WHAT YOU ARE ASKED TO DO: Check every line of the entries below for the word "size", and copy the ones that have it.

─── GIVEN RECORDS

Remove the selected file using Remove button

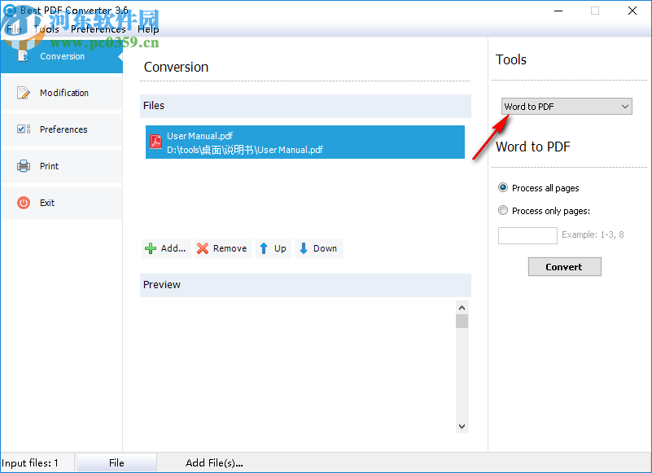pos(221,247)
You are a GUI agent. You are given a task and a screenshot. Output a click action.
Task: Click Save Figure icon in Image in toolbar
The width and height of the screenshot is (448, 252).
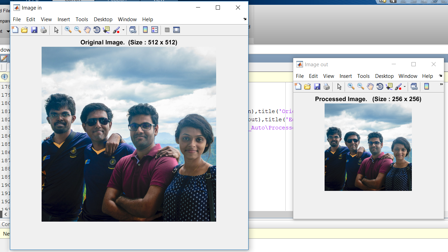(x=34, y=30)
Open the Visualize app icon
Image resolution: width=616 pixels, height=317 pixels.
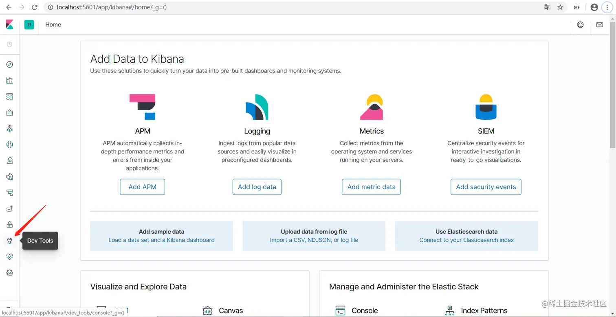[10, 80]
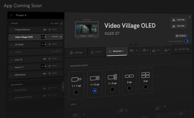Click the Blink Monitor light icon

coord(177,36)
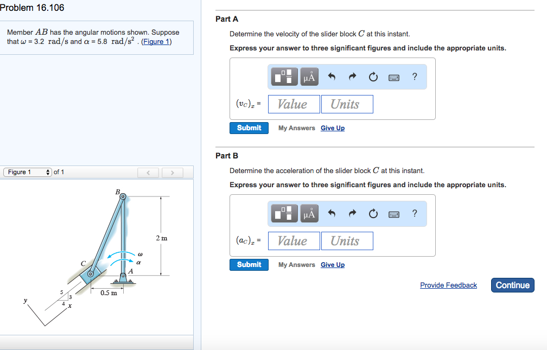The height and width of the screenshot is (350, 547).
Task: Click the previous figure arrow button
Action: point(148,172)
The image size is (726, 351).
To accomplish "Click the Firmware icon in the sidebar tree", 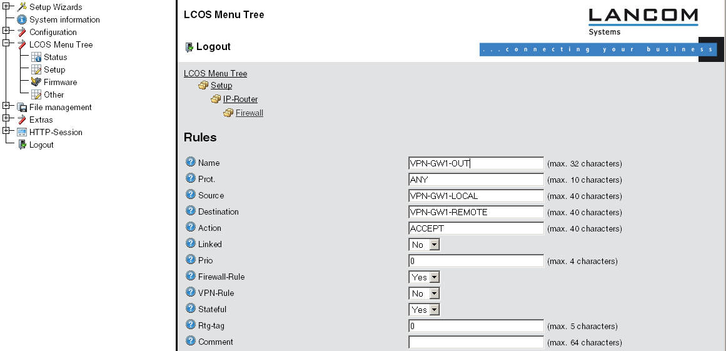I will (x=36, y=82).
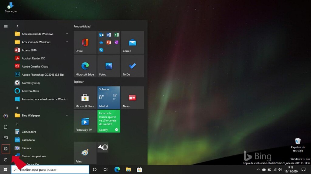Open the Correo mail tile
311x174 pixels.
point(132,43)
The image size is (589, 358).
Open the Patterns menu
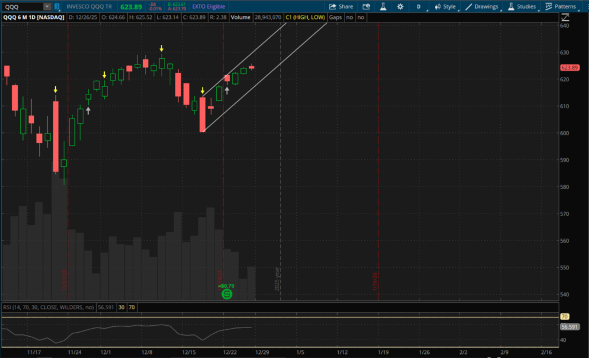(x=561, y=6)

──────

COMPLETED TASK:
The image size is (726, 351).
The image size is (589, 358).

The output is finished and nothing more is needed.